AI didn’t write this post, but you can’t really know that for sure. That’s the sad thing. I could’ve just asked ChatGPT to write a post that sounds like this, about this topic, and then maybe tweak a bit to add in my own language.
I didn’t, but you don’t know. Pandora’s box has once again been opened. And I am both fascinated by it and disturbed by it. I’ve used it various times to try it out and I’ve gotten really excellent results. Nothing that I’ve published, but once again: you don’t know.
I’m not sure we will ever know again. Are they going to have some way to tag everything AI-generated, some snippet of mandatory code, that will allow us to know? And if they do, and we see it, what does it change?
I worry about the creative people of the world, people who write and draw and paint and create in ways that can be done digitally. If AI bests us, how do we fit in? I don’t write professionally. My income doesn’t rely on my creative work. I have less to lose than a writer or an artist whose income relies on their work. If more choose AI, because it’s free, then it’s going to be a lot harder to make an income in the digital world.
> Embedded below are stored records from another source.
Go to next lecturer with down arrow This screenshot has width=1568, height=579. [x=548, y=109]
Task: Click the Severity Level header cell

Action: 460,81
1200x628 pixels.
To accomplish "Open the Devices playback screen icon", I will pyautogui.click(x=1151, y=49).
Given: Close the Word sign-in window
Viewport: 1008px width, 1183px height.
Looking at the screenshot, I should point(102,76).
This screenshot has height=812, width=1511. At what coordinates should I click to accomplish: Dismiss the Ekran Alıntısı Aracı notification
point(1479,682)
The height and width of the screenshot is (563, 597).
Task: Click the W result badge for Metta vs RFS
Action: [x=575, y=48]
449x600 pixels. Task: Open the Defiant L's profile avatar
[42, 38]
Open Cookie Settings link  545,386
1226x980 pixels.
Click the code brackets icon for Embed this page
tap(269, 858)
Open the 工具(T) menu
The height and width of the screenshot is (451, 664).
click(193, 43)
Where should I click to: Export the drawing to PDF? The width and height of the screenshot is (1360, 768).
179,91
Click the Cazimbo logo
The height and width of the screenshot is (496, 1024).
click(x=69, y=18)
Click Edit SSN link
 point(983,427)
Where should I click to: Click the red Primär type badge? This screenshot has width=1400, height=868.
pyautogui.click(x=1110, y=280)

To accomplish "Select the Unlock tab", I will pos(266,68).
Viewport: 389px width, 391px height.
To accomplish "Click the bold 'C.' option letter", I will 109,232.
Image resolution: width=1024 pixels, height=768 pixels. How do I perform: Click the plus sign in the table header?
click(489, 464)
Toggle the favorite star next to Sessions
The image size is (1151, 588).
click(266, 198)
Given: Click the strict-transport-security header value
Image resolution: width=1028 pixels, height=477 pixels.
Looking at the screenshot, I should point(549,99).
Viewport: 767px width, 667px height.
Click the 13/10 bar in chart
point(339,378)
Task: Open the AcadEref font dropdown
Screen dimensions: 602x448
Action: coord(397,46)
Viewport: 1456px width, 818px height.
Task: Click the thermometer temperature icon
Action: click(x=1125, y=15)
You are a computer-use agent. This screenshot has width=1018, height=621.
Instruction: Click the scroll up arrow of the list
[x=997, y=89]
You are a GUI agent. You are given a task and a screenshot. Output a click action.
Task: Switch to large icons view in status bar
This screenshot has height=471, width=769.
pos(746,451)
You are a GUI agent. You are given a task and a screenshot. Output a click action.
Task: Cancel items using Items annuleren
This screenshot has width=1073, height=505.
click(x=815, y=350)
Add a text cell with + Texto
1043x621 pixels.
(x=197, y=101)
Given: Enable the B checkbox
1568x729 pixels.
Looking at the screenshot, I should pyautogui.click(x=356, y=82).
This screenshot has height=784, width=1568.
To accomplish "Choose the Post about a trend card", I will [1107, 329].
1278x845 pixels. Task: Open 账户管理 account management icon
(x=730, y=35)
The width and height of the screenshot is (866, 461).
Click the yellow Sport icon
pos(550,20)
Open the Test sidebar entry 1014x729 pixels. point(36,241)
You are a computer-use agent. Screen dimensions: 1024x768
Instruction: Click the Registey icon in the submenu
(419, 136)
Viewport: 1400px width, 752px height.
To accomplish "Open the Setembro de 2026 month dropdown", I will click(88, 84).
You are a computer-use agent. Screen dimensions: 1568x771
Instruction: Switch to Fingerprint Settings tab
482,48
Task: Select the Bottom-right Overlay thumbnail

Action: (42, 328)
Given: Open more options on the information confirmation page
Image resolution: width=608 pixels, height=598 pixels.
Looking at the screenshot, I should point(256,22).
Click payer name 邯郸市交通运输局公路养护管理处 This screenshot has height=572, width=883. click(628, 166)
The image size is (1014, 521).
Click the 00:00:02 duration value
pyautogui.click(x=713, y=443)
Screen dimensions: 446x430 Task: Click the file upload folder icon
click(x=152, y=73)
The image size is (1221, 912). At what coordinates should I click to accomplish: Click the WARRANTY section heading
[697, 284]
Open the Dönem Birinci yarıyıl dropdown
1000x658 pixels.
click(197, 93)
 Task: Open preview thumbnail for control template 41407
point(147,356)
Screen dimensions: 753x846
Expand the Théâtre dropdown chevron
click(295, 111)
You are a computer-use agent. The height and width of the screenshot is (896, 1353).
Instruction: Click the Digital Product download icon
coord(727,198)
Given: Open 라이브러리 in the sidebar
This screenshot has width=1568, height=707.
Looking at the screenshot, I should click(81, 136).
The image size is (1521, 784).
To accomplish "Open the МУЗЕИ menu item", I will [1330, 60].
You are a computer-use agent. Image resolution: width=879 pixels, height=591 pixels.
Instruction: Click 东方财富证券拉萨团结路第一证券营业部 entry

If students can generate essays in seconds, using AI, then what is now the value of an essay in education? What do we do about that? What happens to the human brain if creativity declines?
The box has been opened and I see no way it could ever be shut. To some degree, this means we have to practice acceptance, while still trying to find ways to move forward and preserve our creative minds. Perhaps there will be an increase in verbal (or signed, for those of us who are Deaf signers) presentations instead of essays. We can still write our stories, our books, our poems, our everything. Somehow there has to be that method of identifying a creative work that came from a person, not a machine. Not to suppress the AI-generated work, but to highlight the creativity of human minds.
I find it difficult to predict where it all leads. I’ll still keep writing. I’ll still draw. I have my imperfect practice, which will stay imperfect even as AI works perfect themselves. Perhaps it is in the imperfections that we come to recognize the humanity in the work. That’s not currently the case, as AI works are still imperfect, enough that we could confuse them for our own. Eventually this will probably not be the case.
What will it take to protect the collective creative spirit of our humankind?